Junge Pflegende brauchen Sichtbarkeit

Rund 480.000 Kinder und Jugendliche in Deutschland engagieren sich Schätzungen zufolge in der Pflege von Angehörigen. Der Pflegeexperte Stefan Block fordert daher ein verpflichtendes Schulfach zur Sorge und Selbstsorge. Das Ziel: die „Young Carer“ sichtbar machen und frühzeitig Unterstützung anbieten.

Parallel investieren Kommunen in die Infrastruktur. Die Stadt Mannheim erhält für Projekte zum Wohnen mit Versorgungssicherheit Fördermittel in Höhe von rund 4,04 Millionen Euro aus dem Landesprogramm „OrtsNahePflege BW“. Die bis 2029 angelegten Vorhaben kombinieren Pflegewohnungen, digitale Unterstützung und Rufbereitschaft – für ein selbstbestimmtes Leben im Quartier.

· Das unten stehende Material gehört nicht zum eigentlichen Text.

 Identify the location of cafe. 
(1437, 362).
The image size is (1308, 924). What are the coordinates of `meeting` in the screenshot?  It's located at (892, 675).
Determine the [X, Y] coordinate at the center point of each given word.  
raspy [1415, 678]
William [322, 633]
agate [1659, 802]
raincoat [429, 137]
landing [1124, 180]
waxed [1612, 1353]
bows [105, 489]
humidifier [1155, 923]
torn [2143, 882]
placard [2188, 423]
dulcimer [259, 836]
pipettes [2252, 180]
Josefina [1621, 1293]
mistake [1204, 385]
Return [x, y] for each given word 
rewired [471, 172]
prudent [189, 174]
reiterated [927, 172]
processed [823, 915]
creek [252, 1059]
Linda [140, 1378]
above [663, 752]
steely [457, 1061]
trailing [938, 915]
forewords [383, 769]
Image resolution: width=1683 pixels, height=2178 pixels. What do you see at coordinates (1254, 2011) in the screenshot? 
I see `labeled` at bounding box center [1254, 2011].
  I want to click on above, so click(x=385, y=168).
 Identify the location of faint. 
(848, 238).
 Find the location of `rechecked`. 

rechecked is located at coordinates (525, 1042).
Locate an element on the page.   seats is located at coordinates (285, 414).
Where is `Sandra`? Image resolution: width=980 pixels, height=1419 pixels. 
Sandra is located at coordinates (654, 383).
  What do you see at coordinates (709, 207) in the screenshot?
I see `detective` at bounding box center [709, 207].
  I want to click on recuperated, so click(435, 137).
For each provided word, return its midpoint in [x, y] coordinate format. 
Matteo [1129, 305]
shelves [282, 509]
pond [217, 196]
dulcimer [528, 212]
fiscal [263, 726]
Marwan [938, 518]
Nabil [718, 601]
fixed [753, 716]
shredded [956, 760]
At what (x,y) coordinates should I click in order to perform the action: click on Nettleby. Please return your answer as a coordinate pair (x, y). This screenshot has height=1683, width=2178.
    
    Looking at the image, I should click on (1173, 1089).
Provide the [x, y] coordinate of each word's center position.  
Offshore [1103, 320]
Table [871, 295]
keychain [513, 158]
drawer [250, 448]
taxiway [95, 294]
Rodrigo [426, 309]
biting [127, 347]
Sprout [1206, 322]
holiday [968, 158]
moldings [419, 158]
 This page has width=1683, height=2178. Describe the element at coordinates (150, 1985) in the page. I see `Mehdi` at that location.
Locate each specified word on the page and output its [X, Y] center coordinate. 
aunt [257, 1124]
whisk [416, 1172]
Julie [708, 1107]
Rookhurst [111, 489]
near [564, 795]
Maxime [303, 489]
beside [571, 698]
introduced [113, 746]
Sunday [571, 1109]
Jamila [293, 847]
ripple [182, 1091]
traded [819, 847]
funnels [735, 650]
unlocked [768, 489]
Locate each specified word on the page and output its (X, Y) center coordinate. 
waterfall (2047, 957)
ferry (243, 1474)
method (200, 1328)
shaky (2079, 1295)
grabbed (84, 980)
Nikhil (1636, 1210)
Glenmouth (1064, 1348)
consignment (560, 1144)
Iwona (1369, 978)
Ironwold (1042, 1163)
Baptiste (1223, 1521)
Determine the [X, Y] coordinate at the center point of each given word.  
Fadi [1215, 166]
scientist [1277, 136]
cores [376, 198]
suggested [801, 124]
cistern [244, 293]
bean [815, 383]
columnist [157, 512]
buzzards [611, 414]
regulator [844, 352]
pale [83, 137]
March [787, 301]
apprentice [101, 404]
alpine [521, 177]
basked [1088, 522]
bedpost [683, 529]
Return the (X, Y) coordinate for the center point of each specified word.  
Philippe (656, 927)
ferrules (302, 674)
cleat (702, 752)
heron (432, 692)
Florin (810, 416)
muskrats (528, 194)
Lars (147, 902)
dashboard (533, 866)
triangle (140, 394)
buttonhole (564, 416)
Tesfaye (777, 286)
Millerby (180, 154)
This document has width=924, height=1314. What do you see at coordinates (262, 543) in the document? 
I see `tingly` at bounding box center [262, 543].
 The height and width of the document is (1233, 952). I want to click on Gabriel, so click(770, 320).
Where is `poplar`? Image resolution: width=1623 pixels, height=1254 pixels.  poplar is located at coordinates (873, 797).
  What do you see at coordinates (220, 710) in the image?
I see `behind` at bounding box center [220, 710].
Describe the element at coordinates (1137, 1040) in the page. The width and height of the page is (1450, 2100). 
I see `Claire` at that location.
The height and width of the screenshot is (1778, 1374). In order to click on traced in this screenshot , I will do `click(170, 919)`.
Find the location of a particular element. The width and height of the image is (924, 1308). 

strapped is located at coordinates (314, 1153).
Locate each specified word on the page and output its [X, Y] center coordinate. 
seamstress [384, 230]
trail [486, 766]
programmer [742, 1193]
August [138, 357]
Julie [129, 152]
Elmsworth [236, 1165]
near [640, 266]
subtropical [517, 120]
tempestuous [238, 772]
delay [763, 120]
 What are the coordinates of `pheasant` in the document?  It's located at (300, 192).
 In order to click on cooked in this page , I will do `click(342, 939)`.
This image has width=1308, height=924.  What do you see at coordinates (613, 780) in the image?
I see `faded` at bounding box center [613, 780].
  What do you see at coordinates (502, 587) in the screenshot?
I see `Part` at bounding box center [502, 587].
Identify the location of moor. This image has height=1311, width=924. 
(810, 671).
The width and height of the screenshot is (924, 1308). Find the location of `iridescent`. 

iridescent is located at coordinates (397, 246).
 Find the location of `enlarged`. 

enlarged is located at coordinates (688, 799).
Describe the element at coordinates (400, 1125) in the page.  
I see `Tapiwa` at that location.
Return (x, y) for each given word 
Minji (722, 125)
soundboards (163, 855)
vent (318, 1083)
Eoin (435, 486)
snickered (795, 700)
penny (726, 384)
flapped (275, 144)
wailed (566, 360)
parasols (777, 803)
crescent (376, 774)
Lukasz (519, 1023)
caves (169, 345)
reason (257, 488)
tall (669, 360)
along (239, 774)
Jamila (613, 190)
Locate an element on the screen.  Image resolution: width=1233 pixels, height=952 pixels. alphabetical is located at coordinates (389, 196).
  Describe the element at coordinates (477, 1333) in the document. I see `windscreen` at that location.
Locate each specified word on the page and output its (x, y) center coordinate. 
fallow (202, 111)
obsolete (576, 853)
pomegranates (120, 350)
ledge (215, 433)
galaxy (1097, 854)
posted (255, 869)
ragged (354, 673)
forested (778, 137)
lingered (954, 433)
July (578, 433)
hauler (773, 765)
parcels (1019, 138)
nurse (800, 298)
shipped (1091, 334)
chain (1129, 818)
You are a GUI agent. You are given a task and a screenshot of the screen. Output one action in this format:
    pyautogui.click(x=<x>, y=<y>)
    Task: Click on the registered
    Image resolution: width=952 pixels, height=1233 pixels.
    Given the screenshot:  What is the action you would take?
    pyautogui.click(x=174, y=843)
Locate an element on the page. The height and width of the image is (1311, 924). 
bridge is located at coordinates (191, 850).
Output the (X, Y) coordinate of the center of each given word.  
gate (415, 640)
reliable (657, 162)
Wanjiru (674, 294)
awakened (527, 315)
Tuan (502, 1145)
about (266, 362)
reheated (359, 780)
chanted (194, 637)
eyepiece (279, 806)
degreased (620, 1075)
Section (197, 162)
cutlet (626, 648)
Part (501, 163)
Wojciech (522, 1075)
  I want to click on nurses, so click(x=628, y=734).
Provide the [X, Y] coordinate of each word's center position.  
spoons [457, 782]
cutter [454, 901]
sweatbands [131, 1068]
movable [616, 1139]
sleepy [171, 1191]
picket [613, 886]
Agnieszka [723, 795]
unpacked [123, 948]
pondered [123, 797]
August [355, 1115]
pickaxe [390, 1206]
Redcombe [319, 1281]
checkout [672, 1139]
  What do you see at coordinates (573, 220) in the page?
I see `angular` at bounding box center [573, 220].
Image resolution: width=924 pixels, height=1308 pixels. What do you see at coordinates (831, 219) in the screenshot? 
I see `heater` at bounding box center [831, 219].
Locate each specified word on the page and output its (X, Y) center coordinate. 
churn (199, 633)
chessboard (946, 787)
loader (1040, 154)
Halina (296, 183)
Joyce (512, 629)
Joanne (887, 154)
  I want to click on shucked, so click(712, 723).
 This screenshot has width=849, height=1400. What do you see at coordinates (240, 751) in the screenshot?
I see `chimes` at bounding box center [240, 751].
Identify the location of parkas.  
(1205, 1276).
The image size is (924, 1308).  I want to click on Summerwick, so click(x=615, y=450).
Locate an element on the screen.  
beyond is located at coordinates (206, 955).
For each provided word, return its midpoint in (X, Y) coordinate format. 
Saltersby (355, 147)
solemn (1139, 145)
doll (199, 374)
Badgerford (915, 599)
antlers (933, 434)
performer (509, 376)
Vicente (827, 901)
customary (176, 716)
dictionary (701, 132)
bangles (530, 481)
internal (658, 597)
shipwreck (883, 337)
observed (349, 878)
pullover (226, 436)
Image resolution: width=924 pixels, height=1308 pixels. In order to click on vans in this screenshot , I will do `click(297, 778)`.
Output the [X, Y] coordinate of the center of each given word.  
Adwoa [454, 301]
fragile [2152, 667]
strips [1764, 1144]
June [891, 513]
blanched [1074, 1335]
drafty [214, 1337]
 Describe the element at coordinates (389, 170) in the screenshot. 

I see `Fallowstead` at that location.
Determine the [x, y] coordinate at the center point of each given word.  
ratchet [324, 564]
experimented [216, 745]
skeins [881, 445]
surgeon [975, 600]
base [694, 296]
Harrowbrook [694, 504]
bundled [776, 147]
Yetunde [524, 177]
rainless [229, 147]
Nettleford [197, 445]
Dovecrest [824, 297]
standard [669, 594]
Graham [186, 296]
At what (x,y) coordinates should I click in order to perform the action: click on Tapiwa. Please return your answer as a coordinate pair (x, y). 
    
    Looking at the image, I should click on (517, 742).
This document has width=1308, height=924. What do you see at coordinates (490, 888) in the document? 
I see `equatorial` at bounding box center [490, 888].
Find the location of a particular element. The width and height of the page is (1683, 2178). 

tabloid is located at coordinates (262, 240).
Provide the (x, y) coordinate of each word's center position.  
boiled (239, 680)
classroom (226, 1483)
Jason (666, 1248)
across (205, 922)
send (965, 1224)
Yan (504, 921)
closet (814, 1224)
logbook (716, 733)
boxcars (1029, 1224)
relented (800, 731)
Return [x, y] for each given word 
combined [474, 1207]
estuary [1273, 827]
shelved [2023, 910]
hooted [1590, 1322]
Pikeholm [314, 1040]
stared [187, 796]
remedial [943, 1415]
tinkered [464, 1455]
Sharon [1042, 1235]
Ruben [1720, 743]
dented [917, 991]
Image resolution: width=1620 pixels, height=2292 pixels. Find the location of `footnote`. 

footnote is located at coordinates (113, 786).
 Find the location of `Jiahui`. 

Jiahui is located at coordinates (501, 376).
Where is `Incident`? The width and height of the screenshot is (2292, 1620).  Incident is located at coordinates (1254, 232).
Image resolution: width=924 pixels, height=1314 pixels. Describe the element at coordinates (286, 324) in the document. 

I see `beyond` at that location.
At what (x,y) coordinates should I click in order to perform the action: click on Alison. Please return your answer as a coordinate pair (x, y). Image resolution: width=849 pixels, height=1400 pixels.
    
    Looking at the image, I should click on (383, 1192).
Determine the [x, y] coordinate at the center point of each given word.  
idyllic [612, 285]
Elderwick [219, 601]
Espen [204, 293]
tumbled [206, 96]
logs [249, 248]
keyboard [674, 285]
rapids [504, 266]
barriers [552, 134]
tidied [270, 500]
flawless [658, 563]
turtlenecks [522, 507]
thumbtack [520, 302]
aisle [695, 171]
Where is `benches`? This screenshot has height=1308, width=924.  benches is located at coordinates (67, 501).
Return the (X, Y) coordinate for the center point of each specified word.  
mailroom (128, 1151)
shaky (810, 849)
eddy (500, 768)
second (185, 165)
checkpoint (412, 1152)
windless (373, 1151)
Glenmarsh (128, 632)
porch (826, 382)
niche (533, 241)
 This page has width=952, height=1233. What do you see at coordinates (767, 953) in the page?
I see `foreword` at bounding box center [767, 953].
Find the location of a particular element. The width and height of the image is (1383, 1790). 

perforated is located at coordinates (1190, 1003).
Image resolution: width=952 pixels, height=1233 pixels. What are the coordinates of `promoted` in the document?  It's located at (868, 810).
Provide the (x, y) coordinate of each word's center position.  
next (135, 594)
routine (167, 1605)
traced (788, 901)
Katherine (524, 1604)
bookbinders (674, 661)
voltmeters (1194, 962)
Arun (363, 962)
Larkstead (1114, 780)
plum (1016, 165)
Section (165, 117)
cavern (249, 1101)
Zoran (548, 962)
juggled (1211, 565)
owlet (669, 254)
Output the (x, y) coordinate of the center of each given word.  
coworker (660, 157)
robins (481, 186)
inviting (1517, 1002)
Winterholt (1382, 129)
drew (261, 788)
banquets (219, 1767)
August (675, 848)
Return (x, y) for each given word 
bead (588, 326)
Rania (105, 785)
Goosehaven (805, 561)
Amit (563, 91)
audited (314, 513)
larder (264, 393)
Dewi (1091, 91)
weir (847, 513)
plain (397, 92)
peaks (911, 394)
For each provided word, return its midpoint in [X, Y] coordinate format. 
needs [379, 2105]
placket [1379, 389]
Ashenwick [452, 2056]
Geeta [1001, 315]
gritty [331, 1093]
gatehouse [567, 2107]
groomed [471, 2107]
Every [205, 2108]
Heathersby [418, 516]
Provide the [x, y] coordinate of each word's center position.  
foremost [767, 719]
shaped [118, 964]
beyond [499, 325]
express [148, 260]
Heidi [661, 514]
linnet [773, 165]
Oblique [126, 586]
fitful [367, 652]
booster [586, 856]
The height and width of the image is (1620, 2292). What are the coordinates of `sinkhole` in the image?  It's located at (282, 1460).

Neue Hoffnung aus der Medizin

Flankiert werden die sozialen Maßnahmen durch Fortschritte in der medikamentösen Therapie. Eine im Juli 2026 veröffentlichte Analyse von US-Daten mit über 2.700 Patienten deutet darauf hin: Amyloid-Antikörper können die kognitiven Fähigkeiten bei Alzheimer-Patienten über ein Jahr stabilisieren. Bestimmte Nebenwirkungen traten seltener auf als in den ursprünglichen Zulassungsstudien. Das eröffnet neue Perspektiven für die langfristige Versorgung.